The levels of the transporters were also examined in crypts freshly isolated from mice for comparison to that in the monolayers. On day 2 of monolayer culture, the transporter proteins possessed an abundance well below that of the fresh crypts. However, as the monolayers matured and transitioned to the enterocyte lineage (days 4 and 6), most of the transporter levels approached that found in the crypts (Table 1, Figure S8). Overall, protein production of these transporters was consistent with the measured mRNA expression as well as the protein production and mRNA expression of fresh crypts. These data suggested that amount of the transporters in the confluent monolayers were representative of that found in vivo. Taken together, these transporter protein expression data demonstrated that multiple clinically important transporters were present in the monolayer and suggested that these colonic tissues might be suitable for functional transport assays.

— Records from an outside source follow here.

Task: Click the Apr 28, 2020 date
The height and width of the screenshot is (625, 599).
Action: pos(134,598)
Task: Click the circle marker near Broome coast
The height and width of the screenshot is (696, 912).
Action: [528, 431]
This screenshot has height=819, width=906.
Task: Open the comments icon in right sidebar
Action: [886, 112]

Measurements of para- and transcellular transport.

ATL and PPL are beta-blockers used to treat hypertension and are also commonly used as substrates for para- and transcellular transport (ATL-paracellular, PPL-transcellular).^32,33 The high P_app of PPL measured for the day-5 monolayers suggested transcellular transport for this drug as highly permeable compounds exhibit P_app>2×10⁻⁶ cm s⁻¹ (Figure 4A).¹⁷ The P_app of ATL indicated a low permeability similar to that of LY (Figure 4A). The reported permeability of ATL and PPL for Caco-2 cells are 0.2–1(×10⁻⁶) cm s⁻¹ and 4–25 (×10⁻⁶) cm s⁻¹ respectively; therefore, P_app values measured in our colonic monolayers are within the range of reported permeability values of Caco-2 cells.^32,34,35 While the P_app of PPL for the colonic monolayers and Caco-2 was similiar to that estimated for in vivo tissue, the P_app of ATL for neither the colonic monolayers nor the Caco-2 cells was similar to that estimated for in vivo colon (Supporting Information).^32–35 The source of this difference is unclear and may be due to differences in the intercellular connections between the systems or challenges in measuring in vivo permeabilities. Never-the-less these data do support the presence of a tight barrier in these murine colonic monolayers and selective absorption of compounds through the transcellular route.

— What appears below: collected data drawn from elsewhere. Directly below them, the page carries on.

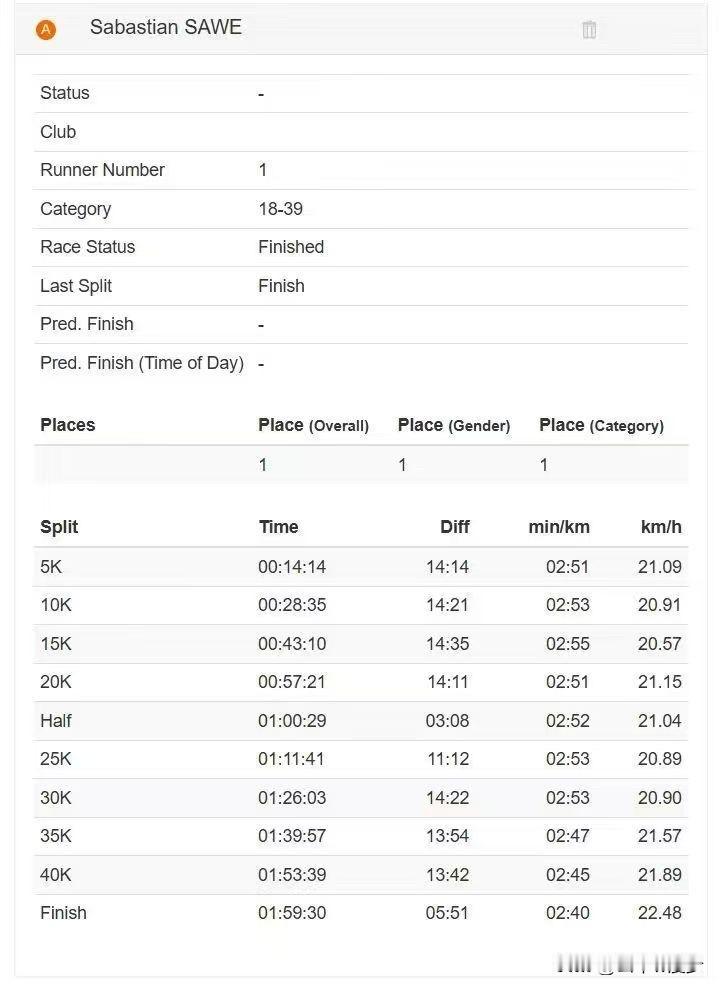Click the Split column header
This screenshot has width=720, height=990.
point(59,527)
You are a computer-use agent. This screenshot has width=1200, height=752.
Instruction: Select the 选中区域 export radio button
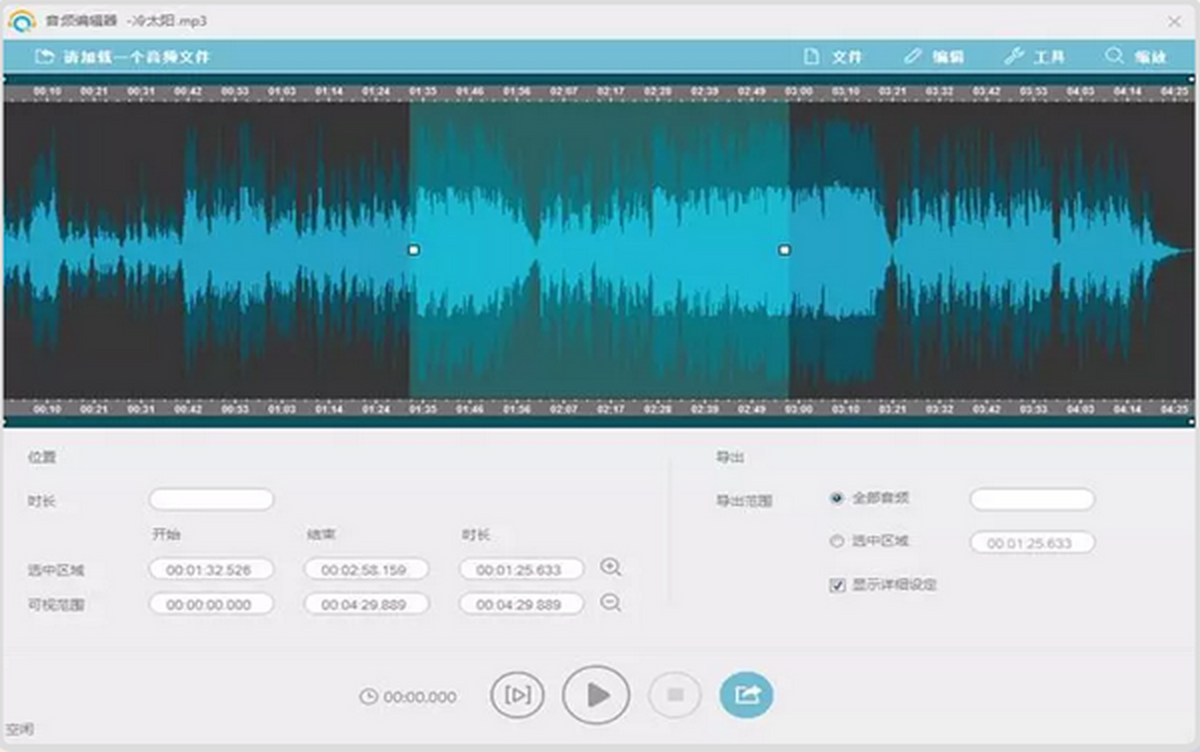[837, 541]
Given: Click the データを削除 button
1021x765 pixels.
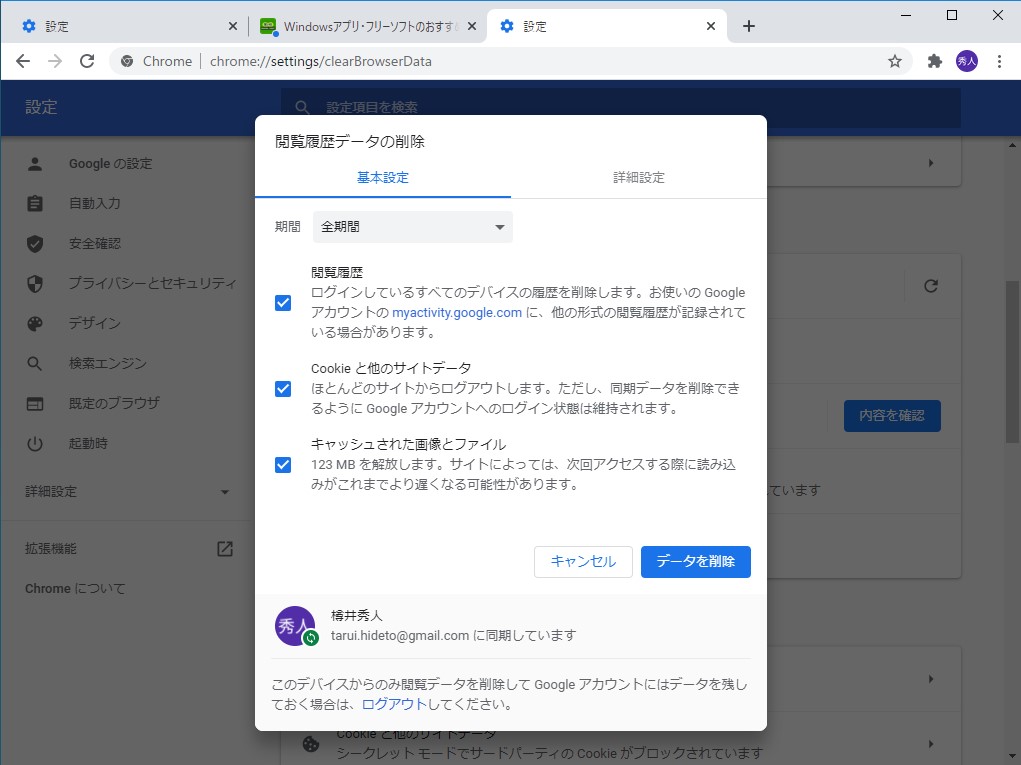Looking at the screenshot, I should [695, 561].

Figure 4. — Compound transport across the monolayer: A) Permeability of the monolayers to ATL and PPL. B) P-gp-based efflux secretory transport and inhibition. Rh123 (10 µM) translocation through P-gp transporter and inhibition by verapamil (200 µM). C) A comparison of fraction of absorption of riboflavin (1 µM and 5 µM) at 3 h and 25 h.

Measurement of P-gp-mediated transport in the monolayers.

To determine whether the transporter proteins identified were functional, the ability of P-gp to transport Rh123 across the monolayer was measured.³⁶ P_app from the lower to upper reservoir (P_{app, B to U}) was 7× greater than that from the upper to lower reservoir (P_{app, U to B}) confirming that Rh123 was preferentially transported into the upper or luminal compartment as described previously (Figure 4B).³⁶ A P_{app, B to U}/ P_{app, U to B} exceeding 2 is characteristic of efflux secretory transport.³⁷ The P_{app, B to U}/ P_{app, U to B} value of 7 is however lower than that typically reported in the literature for Caco-2 tumor cells (P_{app, B to U}/ P_{app, U to} B >10).³⁶ Verapamil, another substrate for P-gp, should act as a competitive inhibitor of Rh123 when co- added with Rh123 providing confirmation that the observed movement of Rh123 is due to P-gp activity rather than another transporter.³⁸ In the presence of verapamil, P_app for Rh123 decreased significantly (Figure 4B, p<0.001). These data support that active P-gp is present in these primary colonic monolayers, and the monolayers may serve as a platform for the investigation of drug-drug interactions involving P-gp.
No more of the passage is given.